Although she's skipping the races in Beaver Creek this weekend, the 29-year-old Vonn hasn't ruled out a return to competition in Lake Louise, Alberta, next week. Good friend and rival Maria Hoefl-Riesch of Germany told The Associated Press on Thursday after a downhill training run that the two are planning to travel together to Lake Louise on Monday.
"She's really positive," said Hoefl-Riesch, who spent some time with Vonn earlier in the week. "I'm looking forward to seeing her back on skis and finally back racing.
"If she feels well and has no pain and no unstable feeling, I think she's strong enough in her head to ski 100 percent."
Vonn had a training mishap in Copper Mountain nine days ago and partially tore a reconstructed ligament in her right knee. At the time on Facebook, she called it a "temporary setback" and that "nothing will keep me from picking myself back up and continuing to fight for my dreams."

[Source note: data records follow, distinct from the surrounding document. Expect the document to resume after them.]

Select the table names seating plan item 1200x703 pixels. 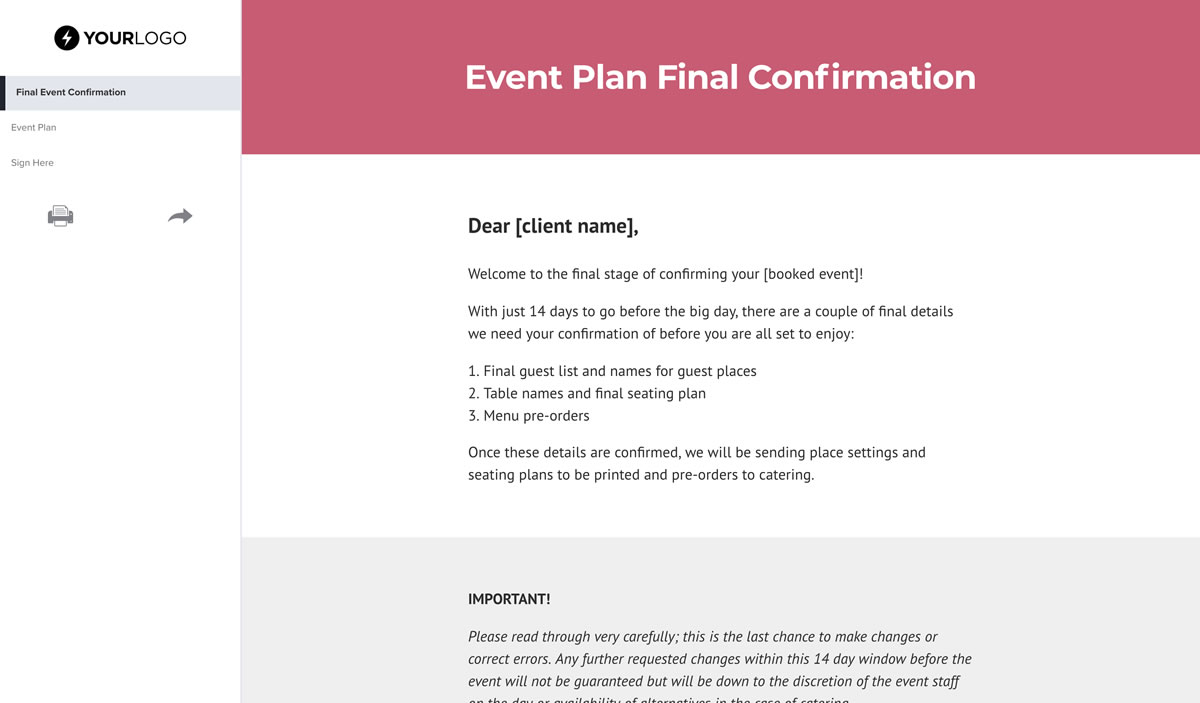click(x=586, y=393)
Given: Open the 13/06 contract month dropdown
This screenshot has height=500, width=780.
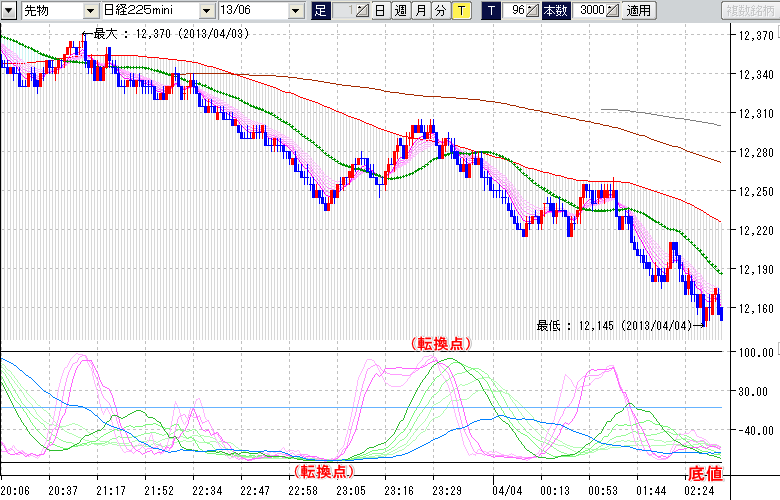Looking at the screenshot, I should pyautogui.click(x=295, y=11).
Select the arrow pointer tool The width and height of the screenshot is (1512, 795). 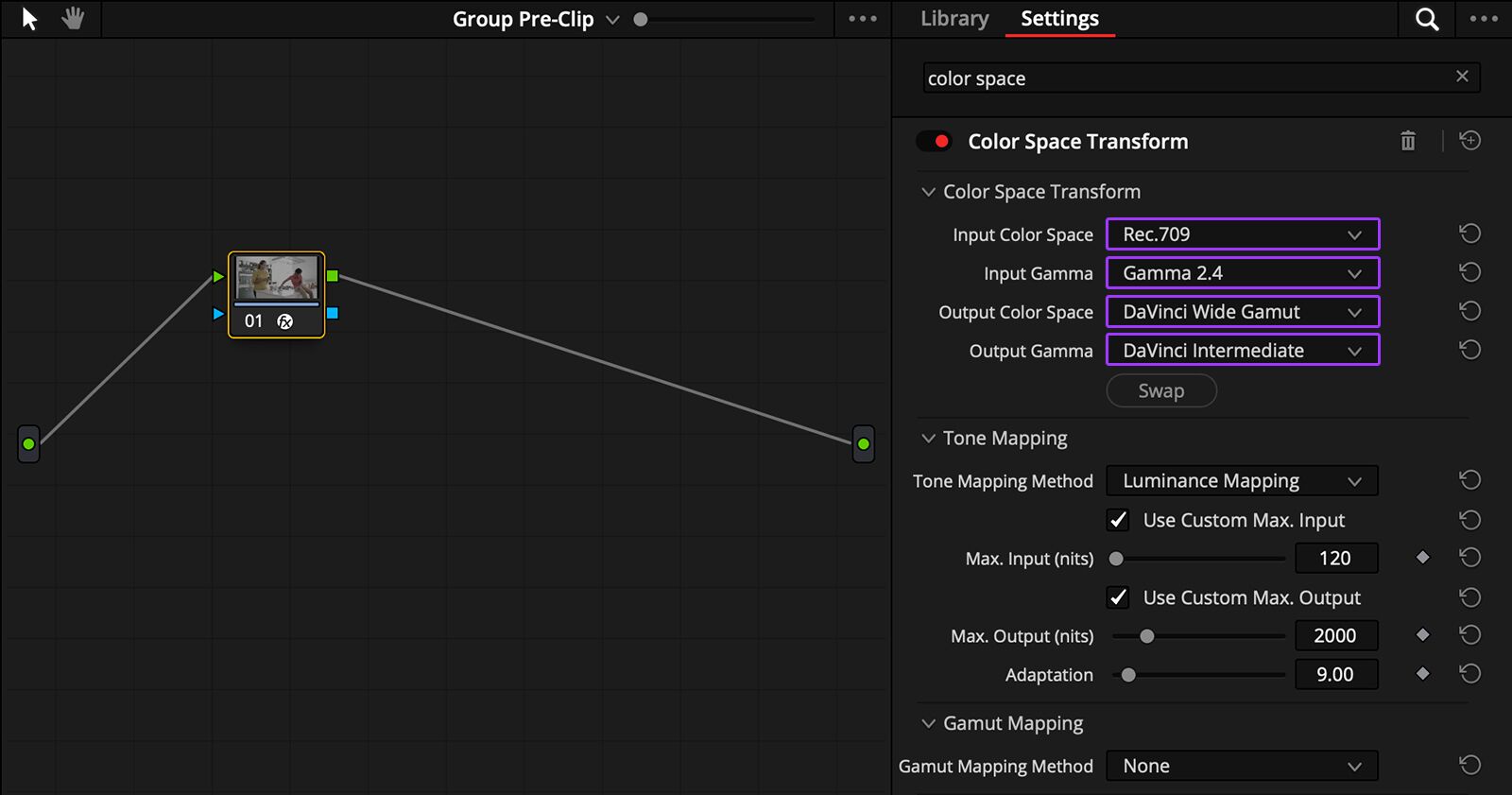(29, 19)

The Sochi Olympics are in February.
Vonn hasn't raced since tearing ligaments in her right knee during a high-speed accident at the world championships in February. She was well ahead of schedule for a World Cup return -- with her first competition scheduled to be this weekend in Beaver Creek -- before her crash at the U.S. speed center in Copper.
Just the news that Vonn was back on skis was greeted as a good sign for teammate Leanne Smith.
"I'm psyched for her," Smith said. "I just want her to feel comfortable and ready to get back on it. ... I know she's working (hard) and that's all that matters. I hope the progression is easy for her and that her confidence is right back again."
In an interview with NBC's "Today" show on Wednesday, Vonn said that her recent crash was caused when she caught an edge, flipped over her skis and "went head-first into the fence." She said the knee wasn't the reason for the spill and that her protective brace saved her from possibly more damage.
"Unfortunately, it was really bad timing for me," Vonn said. "I'm still confident. I still feel like I have a lot left to achieve this season. ... I still have time before Sochi."
In her Facebook post Thursday, Vonn didn't indicate how aggressively she skied or how long she was on the hill. She did thank Vail for opening the lifts early and wished everyone a happy Thanksgiving.
"I'm very thankful for many things this year (family, loved ones, great fans) but at this moment I'm happy to be on the mountain doing what I love -- skiing!!" she posted.
Vonn needs just three more wins to match Austrian great Annemarie Moser-Proell's record of 62 World Cup race victories.